[Exercise goal]:
Below are records; reproduce exactly the lines from the one containing "Click the purple" through the end, both included, and only those.

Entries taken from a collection

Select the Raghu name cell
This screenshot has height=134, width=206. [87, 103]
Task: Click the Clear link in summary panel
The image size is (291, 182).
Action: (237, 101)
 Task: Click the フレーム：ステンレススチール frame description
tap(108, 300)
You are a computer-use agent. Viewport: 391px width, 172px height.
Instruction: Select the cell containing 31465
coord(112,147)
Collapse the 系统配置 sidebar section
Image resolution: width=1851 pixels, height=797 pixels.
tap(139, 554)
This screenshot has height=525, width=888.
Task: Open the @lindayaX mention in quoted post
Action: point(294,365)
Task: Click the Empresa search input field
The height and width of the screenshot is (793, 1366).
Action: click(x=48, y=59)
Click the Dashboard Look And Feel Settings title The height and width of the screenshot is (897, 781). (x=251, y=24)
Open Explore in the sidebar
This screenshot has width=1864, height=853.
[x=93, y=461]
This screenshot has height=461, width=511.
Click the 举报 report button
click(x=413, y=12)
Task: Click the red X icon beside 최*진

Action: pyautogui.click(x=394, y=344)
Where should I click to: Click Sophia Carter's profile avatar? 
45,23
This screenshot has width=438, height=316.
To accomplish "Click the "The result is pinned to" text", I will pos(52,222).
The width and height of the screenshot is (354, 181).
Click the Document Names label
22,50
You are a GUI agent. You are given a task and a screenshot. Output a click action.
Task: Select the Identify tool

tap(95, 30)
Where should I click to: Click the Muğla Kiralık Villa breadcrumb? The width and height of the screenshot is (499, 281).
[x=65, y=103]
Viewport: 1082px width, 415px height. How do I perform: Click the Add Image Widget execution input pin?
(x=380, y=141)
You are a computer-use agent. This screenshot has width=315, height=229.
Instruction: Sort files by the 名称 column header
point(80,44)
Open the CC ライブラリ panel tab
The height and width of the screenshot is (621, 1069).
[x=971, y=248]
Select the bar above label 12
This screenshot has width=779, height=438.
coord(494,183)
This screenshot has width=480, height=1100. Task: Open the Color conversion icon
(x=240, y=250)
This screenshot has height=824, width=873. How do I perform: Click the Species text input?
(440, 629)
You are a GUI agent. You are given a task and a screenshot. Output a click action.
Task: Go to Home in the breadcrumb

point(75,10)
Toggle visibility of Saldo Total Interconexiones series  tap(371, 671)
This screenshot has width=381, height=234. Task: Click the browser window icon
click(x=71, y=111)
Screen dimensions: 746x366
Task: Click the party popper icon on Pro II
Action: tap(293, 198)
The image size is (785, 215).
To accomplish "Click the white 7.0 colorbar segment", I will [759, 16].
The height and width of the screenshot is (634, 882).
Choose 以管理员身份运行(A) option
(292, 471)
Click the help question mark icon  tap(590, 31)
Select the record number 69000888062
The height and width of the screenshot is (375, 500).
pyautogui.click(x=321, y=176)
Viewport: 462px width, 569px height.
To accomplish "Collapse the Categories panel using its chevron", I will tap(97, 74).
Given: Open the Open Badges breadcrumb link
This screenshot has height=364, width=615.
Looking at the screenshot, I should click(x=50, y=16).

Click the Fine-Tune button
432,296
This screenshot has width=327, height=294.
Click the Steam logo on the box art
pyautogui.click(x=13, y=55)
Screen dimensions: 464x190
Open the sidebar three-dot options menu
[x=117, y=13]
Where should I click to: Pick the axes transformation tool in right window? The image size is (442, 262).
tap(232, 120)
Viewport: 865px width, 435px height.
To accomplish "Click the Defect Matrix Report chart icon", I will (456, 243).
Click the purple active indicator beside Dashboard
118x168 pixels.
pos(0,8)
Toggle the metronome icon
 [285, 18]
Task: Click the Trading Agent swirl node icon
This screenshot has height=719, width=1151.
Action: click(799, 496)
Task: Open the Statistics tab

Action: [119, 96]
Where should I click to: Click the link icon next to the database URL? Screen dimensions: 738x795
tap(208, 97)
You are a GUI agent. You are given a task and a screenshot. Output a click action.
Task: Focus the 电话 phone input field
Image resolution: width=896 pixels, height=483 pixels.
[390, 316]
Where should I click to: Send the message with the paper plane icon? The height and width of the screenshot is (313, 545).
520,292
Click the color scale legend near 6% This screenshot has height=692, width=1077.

[Task answer]:
Click the purple active indicator beside Dashboard
118x168 pixels.
pos(0,8)
Toggle the metronome icon
 [285, 18]
Task: Click the Trading Agent swirl node icon
This screenshot has height=719, width=1151.
Action: click(799, 496)
Task: Open the Statistics tab

Action: [119, 96]
Where should I click to: Click the link icon next to the database URL? Screen dimensions: 738x795
tap(208, 97)
You are a GUI agent. You are given a task and a screenshot. Output a click action.
Task: Focus the 电话 phone input field
Image resolution: width=896 pixels, height=483 pixels.
[390, 316]
Where should I click to: Send the message with the paper plane icon? The height and width of the screenshot is (313, 545).
520,292
Click the color scale legend near 6% This screenshot has height=692, width=1077.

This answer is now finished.